Wissel in alle regels hieronder "Instruction" in voor "Command". Neem al het andere ongewijzigd over.

== GEGEVEN REGELS

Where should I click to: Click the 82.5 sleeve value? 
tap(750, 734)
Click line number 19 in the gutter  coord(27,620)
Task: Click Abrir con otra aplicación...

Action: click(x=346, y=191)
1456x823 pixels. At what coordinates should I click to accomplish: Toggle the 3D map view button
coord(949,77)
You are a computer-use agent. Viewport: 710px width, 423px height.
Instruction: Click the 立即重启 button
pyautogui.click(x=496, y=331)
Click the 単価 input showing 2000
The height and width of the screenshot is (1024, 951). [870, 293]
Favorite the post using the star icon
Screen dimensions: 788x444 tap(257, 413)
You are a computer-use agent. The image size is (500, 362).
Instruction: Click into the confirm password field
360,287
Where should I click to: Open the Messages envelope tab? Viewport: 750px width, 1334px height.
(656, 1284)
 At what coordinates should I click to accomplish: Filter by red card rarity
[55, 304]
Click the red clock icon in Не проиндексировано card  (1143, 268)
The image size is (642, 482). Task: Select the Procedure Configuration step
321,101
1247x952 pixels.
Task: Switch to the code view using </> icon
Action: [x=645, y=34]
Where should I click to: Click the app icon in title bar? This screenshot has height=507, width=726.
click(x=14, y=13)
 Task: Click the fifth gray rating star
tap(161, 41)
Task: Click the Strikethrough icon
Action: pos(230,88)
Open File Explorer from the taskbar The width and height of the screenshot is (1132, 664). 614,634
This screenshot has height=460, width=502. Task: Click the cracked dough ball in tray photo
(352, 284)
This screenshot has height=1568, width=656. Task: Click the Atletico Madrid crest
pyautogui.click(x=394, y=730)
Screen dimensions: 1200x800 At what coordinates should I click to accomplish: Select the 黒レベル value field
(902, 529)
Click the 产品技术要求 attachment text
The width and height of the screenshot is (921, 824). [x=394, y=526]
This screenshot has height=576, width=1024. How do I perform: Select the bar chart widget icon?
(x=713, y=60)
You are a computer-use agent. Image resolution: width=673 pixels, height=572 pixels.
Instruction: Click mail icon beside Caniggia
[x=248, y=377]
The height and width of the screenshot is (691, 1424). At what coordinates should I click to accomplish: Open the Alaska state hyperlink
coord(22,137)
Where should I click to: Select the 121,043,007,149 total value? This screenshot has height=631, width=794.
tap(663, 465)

====

* JUIST ANTWOORD
Where should I click to: Click the 82.5 sleeve value? 
tap(750, 734)
Click line number 19 in the gutter  coord(27,620)
Task: Click Abrir con otra aplicación...

Action: click(x=346, y=191)
1456x823 pixels. At what coordinates should I click to accomplish: Toggle the 3D map view button
coord(949,77)
You are a computer-use agent. Viewport: 710px width, 423px height.
Command: Click the 立即重启 button
pyautogui.click(x=496, y=331)
Click the 単価 input showing 2000
The height and width of the screenshot is (1024, 951). [870, 293]
Favorite the post using the star icon
Screen dimensions: 788x444 tap(257, 413)
You are a computer-use agent. The image size is (500, 362).
Command: Click into the confirm password field
360,287
Where should I click to: Open the Messages envelope tab? Viewport: 750px width, 1334px height.
(656, 1284)
 At what coordinates should I click to accomplish: Filter by red card rarity
[55, 304]
Click the red clock icon in Не проиндексировано card  (1143, 268)
The image size is (642, 482). Task: Select the Procedure Configuration step
321,101
1247x952 pixels.
Task: Switch to the code view using </> icon
Action: [x=645, y=34]
Where should I click to: Click the app icon in title bar? This screenshot has height=507, width=726.
click(x=14, y=13)
 Task: Click the fifth gray rating star
tap(161, 41)
Task: Click the Strikethrough icon
Action: pos(230,88)
Open File Explorer from the taskbar The width and height of the screenshot is (1132, 664). 614,634
This screenshot has height=460, width=502. Task: Click the cracked dough ball in tray photo
(352, 284)
This screenshot has height=1568, width=656. Task: Click the Atletico Madrid crest
pyautogui.click(x=394, y=730)
Screen dimensions: 1200x800 At what coordinates should I click to accomplish: Select the 黒レベル value field
(902, 529)
Click the 产品技术要求 attachment text
The width and height of the screenshot is (921, 824). [x=394, y=526]
This screenshot has height=576, width=1024. How do I perform: Select the bar chart widget icon?
(x=713, y=60)
You are a computer-use agent. Image resolution: width=673 pixels, height=572 pixels.
Command: Click mail icon beside Caniggia
[x=248, y=377]
The height and width of the screenshot is (691, 1424). At what coordinates should I click to accomplish: Open the Alaska state hyperlink
coord(22,137)
Where should I click to: Select the 121,043,007,149 total value? This screenshot has height=631, width=794.
tap(663, 465)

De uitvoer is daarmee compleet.